Which lines of the data below hold "agent"? Copy each of them.

==== Source records

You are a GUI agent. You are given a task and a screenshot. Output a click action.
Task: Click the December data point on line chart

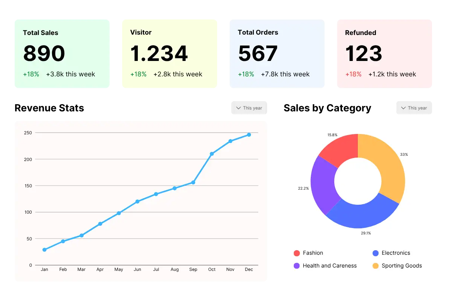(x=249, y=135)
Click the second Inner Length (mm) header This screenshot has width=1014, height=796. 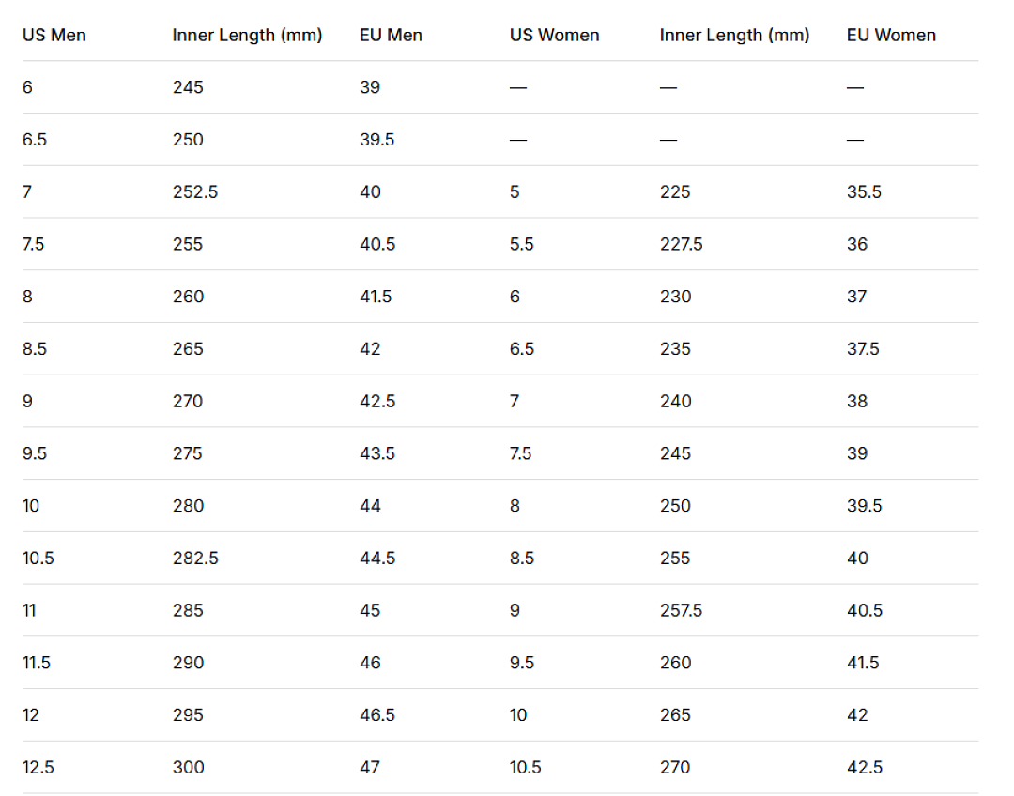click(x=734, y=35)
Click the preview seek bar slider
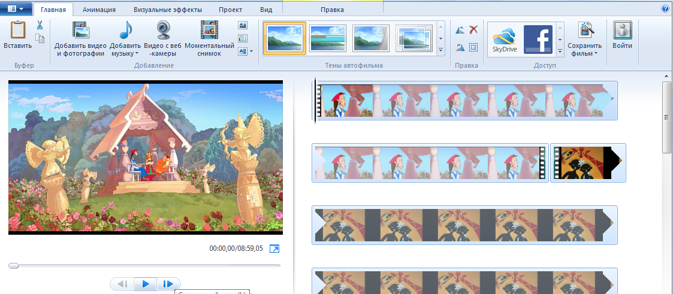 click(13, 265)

========
==== Source records

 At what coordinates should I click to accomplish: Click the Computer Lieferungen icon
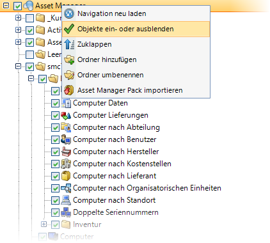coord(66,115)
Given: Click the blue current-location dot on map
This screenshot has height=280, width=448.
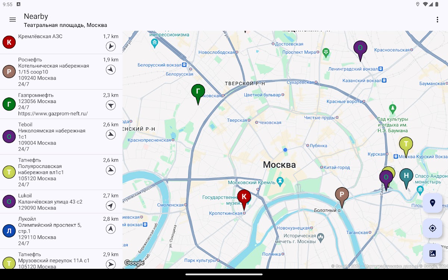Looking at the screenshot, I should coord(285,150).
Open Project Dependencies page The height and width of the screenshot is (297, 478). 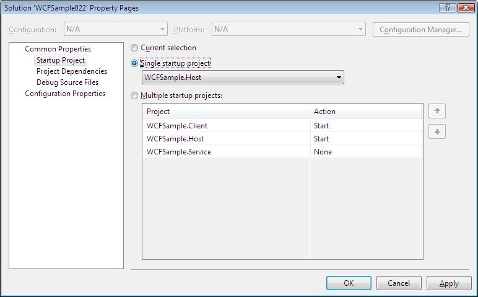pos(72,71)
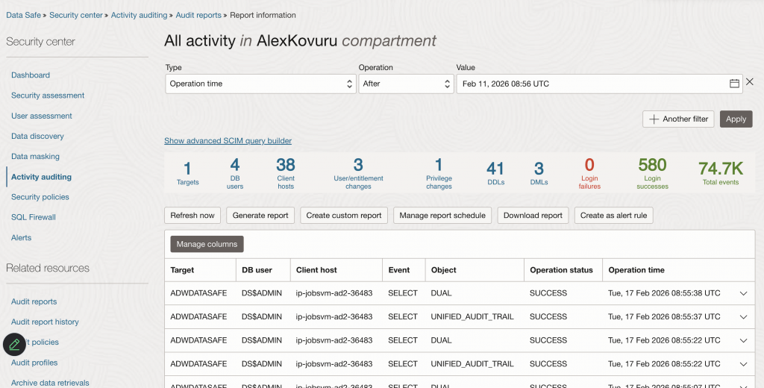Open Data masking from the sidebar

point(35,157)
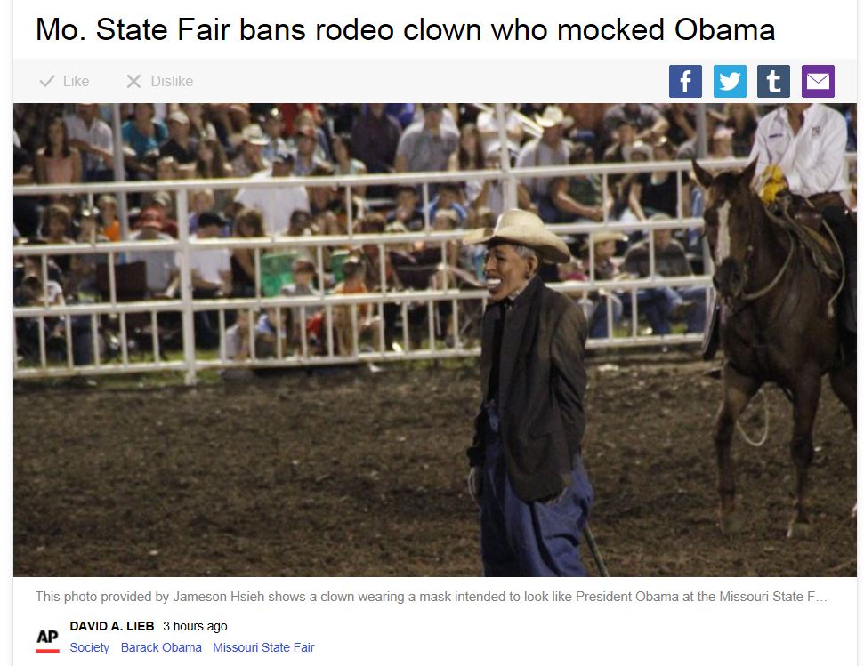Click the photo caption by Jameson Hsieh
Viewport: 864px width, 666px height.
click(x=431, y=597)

========
==== Source records

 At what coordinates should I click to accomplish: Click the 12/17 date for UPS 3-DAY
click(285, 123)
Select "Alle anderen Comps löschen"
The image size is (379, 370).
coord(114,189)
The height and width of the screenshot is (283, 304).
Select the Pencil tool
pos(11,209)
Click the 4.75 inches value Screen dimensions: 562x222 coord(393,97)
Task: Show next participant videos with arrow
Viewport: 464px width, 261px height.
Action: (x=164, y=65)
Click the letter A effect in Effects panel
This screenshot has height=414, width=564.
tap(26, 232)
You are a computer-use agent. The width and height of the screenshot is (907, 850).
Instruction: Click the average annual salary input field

========

Output of the exercise.
You are a GUI agent. You are given a task and a screenshot. Output a click action.
You are a computer-use agent. The width and height of the screenshot is (907, 850).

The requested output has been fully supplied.